WHAT YOU ARE ASKED TO DO >> Go through the entries below. Copy each line in which "will" appears.

Stored data entries:
*** Block opens ***
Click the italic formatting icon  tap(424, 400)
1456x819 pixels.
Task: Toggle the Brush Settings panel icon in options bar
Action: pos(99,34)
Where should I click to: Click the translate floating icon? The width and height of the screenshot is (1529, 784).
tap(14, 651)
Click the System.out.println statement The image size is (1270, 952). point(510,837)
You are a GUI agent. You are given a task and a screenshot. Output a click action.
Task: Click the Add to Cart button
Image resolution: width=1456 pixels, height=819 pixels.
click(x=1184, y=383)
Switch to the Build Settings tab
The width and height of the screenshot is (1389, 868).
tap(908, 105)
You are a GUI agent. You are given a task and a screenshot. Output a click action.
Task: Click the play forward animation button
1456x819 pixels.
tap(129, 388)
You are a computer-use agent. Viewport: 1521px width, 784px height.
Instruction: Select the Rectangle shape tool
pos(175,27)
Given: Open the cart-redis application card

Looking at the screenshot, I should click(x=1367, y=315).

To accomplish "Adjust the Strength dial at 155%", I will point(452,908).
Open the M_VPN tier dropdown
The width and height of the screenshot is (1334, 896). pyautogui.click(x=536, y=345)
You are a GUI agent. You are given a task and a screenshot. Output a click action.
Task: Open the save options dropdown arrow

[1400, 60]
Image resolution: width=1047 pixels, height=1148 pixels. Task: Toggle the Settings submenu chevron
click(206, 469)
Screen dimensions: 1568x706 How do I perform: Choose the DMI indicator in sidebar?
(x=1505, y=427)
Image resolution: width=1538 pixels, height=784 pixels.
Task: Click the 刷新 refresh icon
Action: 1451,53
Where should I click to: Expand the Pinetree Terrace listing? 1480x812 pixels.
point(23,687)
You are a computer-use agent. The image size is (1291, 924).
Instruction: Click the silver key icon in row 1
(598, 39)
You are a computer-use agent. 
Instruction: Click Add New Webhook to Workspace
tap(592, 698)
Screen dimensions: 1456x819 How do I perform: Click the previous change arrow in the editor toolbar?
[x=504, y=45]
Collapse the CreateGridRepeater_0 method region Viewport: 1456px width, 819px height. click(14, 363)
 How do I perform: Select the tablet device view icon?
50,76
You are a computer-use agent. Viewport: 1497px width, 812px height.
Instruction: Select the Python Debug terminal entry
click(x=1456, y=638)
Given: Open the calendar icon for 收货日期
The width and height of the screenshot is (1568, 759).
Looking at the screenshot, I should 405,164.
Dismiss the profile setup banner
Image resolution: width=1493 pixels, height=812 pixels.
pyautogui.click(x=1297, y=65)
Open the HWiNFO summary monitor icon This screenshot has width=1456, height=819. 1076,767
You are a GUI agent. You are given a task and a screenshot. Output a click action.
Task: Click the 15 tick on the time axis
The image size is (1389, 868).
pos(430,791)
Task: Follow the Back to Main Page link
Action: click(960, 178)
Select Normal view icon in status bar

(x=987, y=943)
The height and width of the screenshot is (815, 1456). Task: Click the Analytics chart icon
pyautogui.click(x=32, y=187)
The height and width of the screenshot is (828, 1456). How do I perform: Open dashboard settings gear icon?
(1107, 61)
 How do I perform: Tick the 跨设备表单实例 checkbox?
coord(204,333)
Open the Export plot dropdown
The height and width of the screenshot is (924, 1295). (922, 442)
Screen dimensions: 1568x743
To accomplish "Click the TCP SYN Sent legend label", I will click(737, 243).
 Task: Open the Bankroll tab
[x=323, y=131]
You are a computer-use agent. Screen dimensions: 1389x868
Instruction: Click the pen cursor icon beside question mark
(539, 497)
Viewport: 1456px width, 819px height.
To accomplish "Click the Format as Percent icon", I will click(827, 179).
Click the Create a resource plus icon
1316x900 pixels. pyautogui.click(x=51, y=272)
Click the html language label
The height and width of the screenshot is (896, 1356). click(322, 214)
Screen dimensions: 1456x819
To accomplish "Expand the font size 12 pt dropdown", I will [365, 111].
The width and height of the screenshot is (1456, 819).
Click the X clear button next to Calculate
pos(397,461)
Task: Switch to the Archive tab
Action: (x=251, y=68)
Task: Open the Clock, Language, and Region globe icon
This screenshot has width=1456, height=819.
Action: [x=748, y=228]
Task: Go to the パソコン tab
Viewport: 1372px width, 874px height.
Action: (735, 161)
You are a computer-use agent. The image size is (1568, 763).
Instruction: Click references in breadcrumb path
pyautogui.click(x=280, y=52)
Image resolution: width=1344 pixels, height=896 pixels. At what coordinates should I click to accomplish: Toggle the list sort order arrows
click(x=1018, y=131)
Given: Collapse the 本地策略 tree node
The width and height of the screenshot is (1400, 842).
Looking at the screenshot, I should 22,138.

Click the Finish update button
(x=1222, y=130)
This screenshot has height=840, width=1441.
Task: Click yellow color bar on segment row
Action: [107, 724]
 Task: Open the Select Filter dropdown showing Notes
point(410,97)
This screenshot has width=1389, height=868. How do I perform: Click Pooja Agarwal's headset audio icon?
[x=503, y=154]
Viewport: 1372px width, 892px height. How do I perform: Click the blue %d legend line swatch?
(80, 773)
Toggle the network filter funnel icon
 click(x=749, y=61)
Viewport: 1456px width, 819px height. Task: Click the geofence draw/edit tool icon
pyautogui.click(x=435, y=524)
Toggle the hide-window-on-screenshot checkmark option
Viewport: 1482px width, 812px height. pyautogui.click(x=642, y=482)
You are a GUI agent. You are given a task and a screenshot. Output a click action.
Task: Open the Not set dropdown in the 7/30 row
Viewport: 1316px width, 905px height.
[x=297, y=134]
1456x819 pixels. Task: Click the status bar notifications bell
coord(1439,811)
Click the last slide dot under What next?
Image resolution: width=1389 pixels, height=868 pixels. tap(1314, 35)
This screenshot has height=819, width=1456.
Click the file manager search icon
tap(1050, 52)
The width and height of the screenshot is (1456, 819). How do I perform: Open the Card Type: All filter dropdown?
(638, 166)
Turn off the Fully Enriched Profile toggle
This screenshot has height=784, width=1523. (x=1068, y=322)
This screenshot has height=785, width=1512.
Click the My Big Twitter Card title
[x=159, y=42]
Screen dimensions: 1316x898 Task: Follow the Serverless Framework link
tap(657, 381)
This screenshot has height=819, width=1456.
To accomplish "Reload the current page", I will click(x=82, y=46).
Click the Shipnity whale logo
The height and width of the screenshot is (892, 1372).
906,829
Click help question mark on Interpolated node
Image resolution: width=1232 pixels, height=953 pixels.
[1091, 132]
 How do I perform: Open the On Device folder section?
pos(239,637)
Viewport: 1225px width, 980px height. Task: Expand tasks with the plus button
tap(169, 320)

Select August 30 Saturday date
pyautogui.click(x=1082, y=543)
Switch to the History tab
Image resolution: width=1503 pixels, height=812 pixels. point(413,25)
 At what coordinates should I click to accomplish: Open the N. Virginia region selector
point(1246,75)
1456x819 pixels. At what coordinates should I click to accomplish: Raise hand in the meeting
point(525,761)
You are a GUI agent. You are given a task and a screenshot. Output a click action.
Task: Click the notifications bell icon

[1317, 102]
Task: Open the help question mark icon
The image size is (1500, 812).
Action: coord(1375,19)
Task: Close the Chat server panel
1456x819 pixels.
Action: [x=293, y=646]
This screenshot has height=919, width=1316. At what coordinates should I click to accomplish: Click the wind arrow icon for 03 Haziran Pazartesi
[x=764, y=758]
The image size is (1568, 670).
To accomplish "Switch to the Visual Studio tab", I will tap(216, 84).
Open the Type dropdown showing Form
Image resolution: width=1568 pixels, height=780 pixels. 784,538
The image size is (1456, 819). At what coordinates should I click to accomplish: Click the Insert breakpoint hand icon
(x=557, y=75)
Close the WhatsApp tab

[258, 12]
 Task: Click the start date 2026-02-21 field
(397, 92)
*** Block closes ***
YOUR RESPONSE >>
To accomplish "Adjust the Strength dial at 155%", I will point(452,908).
To accomplish "Click the TCP SYN Sent legend label", I will click(737, 243).
To accomplish "Click the Format as Percent icon", I will click(827, 179).
To accomplish "Expand the font size 12 pt dropdown", I will [365, 111].
To accomplish "Reload the current page", I will click(x=82, y=46).
To accomplish "Switch to the Visual Studio tab", I will tap(216, 84).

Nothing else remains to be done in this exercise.